No discurso para os sindicalistas na noite dessa segunda-feira, Lula disse que se voltar ao governo como ministro, irá restabelecer o diálogo com os movimentos sociais. O ex-presidente ressaltou que sua intenção é “conversar” e não “governar”.

“Se eu voltar para o governo, porque eu dependo de uma decisão da Suprema Corte, quero que você saibam o seguinte: vou voltar a conversar com o movimento social. A gente vai voltar a criar espaço de conversar para que todas as pessoas se sintam participantes das coisas que acontecem nesse país”, disse.

“Se tem alguém que reclama que a presidenta Dilma [Rousseff] não conversa, vai se lascar porque eu vou conversar muito. Você vai governar o país? Eu vou conversar”.

Para Lula, o governo precisa fazer correções na política econômica para priorizar o “povo trabalhador, o povo consumidor e a dona de casa”.

“Eu venho para cá [para o governo], mas nós temos que saber que é preciso a gente dar uma certa consertada na política econômica. A gente tem que saber que é importante a gente governar, conversar com o mercado. Mas o nosso mercado é o povo trabalhador, é o povo consumidor, é a dona de casa, esses são para quem devemos fazer de forma prioritária a nossa política”, disse.

Segundo o ex-presidente, o governo tem que pedir compreensão aos trabalhadores que estão insatisfeitos com a política econômica. “Tem muito peão que, quando tem desemprego, ele fica puto com o governo. A gente tem que compreender que sempre foi assim. Agora, o que nós temos que mostrar para ele é que, quando a mãe da gente erra na mão do tempero da comida para fazer para nós, a gente não joga ela fora não. A gente ajuda ela a fazer uma comida melhor”, comparou.

Mobilização contra impeachment

Lula mostrou-se confiante na mobilização contra o impeachment, e disse que é necessário que a população esteja nas ruas no dia da votação, na Câmara dos Deputados, do processo de impedimento da presidenta Dilma. Por várias vezes durante o discurso do ex-presidente, os militantes repetiram em coro e expressão “Não vai ter golpe”.

“Eu continuo com minha paz e amor. Quem deve estar nervoso são eles, porque o povo foi para a rua quando eles menos esperavam, e o povo está indo para a rua e a gente vai segurar o mandato da companheira Dilma legalmente, como diz a Constituição”, disse.

O ex-presidente disse que os setores conservadores do país se “cansaram” da democracia, em razão de ela ter possibilitado mobilidade social e a eleição de um metalúrgico e de uma mulher para presidir a nação.
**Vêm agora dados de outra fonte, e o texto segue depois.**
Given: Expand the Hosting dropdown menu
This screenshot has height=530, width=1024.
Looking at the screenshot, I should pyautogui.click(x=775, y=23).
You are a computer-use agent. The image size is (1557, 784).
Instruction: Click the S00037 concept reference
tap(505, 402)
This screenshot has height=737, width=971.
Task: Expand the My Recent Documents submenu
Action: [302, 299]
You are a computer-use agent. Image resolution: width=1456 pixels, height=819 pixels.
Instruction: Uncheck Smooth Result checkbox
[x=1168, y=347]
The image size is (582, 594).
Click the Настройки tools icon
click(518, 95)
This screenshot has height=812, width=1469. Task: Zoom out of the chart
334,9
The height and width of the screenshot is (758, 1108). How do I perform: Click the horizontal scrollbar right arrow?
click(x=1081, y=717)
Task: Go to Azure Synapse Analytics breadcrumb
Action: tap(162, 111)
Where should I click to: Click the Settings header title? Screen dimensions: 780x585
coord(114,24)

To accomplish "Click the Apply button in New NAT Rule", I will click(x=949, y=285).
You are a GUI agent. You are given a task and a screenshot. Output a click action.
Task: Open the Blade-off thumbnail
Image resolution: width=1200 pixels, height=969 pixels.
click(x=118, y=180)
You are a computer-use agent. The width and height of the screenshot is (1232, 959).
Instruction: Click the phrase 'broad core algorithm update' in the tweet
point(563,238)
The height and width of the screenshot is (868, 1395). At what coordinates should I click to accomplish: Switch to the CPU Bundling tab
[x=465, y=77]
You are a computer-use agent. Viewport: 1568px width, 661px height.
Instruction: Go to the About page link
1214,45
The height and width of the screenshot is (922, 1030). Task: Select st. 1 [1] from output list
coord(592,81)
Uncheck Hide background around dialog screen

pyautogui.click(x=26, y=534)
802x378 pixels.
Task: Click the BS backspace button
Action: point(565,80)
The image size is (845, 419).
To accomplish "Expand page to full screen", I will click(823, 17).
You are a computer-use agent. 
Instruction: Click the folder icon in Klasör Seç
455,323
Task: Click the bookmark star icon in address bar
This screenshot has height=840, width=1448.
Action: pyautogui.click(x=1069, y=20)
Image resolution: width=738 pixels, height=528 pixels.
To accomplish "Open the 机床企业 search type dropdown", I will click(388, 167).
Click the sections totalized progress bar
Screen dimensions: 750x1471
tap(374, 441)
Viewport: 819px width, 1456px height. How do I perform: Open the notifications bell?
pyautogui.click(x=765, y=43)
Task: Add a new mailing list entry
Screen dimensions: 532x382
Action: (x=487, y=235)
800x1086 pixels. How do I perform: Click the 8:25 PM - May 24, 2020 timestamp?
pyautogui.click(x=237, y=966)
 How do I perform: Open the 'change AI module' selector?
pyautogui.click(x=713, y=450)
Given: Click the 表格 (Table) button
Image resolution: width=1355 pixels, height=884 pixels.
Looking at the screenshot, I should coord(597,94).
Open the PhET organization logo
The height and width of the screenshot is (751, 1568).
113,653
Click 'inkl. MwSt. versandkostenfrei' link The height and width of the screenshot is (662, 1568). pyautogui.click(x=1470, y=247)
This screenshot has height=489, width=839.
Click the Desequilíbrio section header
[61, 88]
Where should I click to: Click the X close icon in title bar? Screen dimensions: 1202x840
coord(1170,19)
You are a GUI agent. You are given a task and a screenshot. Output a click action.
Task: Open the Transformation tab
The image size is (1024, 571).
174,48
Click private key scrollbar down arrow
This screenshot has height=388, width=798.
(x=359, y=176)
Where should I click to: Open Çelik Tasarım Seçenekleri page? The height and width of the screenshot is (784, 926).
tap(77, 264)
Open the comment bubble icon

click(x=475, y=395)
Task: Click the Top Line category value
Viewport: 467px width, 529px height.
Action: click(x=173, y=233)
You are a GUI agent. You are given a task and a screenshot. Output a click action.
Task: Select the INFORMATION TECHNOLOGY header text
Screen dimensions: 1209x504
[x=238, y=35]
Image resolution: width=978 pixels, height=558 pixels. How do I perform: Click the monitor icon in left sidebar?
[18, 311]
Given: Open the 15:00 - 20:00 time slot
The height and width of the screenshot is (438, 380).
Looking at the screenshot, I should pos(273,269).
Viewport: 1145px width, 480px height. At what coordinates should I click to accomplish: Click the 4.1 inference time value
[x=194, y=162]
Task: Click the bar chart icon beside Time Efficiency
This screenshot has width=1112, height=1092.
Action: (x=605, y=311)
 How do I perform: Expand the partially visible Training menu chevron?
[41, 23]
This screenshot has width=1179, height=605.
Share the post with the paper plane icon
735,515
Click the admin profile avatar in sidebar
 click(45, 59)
“Já se cansaram da democracia. Não porque a democracia não seja boa, mas porque permitiu que, sem dar um único tiro, nós fizéssemos a mais importante revolução social da história desse país. A democracia seria boa se eles ficassem a vida inteira [no poder], mas a democracia permitiu que o peão metalúrgico ganhasse a eleição, permitiu que uma mulher ganhasse as eleições”, disse.

“E ainda eles começam a ficar com medo da gente poder continuar outra vez. O que deixa eles horrorizados é a possibilidade de o Lula voltar em 2018”, acrescentou.

Financiamento de campanha

No discurso, Lula disse que as campanhas eleitorais do PT foram feitas com a colaboração de recursos de empresas, da mesma forma que a maioria dos partidos. No entanto, segundo o ex-presidente, o PT tem lutado contra o financiamento privado das campanhas.

“A impressão que eu tenho é que só o PT faz campanha com dinheiro de empresário. O PSDB deve ir na sacristia pedir dinheiro. E outros partidos também. Eu não conheço ninguém que vendeu a casa para ser candidato, não conheço quem vendeu carro para ser candidato, sempre tem alguém para dar. E qual foi o partido que lutou para que não tivesse dinheiro de empresário, foi o PT”, disse.